+++ DATASET ENTRIES +++

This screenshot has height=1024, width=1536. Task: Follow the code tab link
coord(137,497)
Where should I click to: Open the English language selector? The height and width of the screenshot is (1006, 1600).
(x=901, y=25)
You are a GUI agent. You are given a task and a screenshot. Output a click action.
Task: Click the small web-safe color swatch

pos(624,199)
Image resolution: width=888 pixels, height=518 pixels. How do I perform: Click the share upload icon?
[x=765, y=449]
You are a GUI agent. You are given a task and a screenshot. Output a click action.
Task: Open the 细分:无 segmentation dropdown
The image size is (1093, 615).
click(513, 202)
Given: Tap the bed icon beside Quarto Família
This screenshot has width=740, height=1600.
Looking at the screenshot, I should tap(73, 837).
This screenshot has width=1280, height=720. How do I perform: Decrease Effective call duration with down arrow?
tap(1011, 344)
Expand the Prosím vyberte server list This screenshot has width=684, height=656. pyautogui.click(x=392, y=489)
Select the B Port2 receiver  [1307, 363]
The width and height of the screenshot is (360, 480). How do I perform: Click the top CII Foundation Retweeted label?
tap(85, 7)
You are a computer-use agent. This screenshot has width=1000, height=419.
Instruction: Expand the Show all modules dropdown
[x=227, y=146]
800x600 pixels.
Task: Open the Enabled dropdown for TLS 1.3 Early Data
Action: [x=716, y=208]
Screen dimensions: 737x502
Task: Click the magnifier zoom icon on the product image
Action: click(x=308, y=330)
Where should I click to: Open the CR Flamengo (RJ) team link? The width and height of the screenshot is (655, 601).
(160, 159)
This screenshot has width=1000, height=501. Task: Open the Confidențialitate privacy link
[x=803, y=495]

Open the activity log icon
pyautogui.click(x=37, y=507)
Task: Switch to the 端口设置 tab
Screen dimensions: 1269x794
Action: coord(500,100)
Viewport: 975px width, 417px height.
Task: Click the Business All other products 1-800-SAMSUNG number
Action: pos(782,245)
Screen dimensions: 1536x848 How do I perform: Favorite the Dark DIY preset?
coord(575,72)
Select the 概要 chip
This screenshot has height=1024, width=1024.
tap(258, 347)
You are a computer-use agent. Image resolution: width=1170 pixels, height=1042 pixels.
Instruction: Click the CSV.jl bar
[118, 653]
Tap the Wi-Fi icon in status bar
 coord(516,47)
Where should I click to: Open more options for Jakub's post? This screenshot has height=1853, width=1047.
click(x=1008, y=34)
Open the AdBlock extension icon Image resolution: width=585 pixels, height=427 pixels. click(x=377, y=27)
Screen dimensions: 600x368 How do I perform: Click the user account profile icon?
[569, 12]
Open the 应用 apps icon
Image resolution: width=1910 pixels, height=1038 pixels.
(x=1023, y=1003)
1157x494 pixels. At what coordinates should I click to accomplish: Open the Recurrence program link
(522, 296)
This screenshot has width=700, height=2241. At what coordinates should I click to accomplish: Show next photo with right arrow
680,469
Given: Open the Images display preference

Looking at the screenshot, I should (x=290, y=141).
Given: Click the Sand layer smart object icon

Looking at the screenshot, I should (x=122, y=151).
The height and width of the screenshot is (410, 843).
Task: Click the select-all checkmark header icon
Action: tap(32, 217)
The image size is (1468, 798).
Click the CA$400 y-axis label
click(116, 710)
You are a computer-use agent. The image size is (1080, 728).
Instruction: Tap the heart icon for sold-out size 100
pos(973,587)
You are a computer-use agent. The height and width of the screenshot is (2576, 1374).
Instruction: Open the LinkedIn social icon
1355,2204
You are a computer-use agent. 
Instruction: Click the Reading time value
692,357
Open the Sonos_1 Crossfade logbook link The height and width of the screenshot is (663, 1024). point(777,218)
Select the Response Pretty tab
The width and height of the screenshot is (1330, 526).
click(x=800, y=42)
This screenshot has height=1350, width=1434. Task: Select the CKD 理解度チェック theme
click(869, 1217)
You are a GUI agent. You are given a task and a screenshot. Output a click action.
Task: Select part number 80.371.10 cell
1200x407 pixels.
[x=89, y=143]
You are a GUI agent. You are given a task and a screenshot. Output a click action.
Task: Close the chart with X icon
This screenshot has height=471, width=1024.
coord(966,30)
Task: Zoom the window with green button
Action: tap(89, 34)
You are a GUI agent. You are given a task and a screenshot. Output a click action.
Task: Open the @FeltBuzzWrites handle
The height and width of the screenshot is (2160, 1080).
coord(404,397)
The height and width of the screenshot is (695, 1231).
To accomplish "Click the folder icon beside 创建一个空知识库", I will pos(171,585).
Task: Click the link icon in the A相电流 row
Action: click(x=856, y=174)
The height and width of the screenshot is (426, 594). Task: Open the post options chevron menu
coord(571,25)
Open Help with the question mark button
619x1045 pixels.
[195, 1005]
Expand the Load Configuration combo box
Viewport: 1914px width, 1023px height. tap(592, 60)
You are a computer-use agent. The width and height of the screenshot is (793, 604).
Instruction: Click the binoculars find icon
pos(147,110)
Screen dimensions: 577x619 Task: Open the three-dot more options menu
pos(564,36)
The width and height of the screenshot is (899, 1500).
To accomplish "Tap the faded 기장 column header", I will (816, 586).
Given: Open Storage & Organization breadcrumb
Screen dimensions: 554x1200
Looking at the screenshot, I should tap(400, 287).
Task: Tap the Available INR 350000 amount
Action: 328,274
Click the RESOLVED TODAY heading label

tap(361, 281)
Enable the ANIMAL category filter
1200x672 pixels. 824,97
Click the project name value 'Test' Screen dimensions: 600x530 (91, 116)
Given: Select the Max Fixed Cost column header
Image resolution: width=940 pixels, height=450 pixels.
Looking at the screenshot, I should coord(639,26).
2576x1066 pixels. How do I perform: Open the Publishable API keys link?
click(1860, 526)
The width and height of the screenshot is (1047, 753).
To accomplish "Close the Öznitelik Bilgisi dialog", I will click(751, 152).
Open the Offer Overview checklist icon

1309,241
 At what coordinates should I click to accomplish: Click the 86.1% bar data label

+++

WORK REQUEST —
Scan the material above for the word "column". Copy each line where it occurs.

ANSWER BOX —
To accomplish "Tap the faded 기장 column header", I will (816, 586).
Given: Select the Max Fixed Cost column header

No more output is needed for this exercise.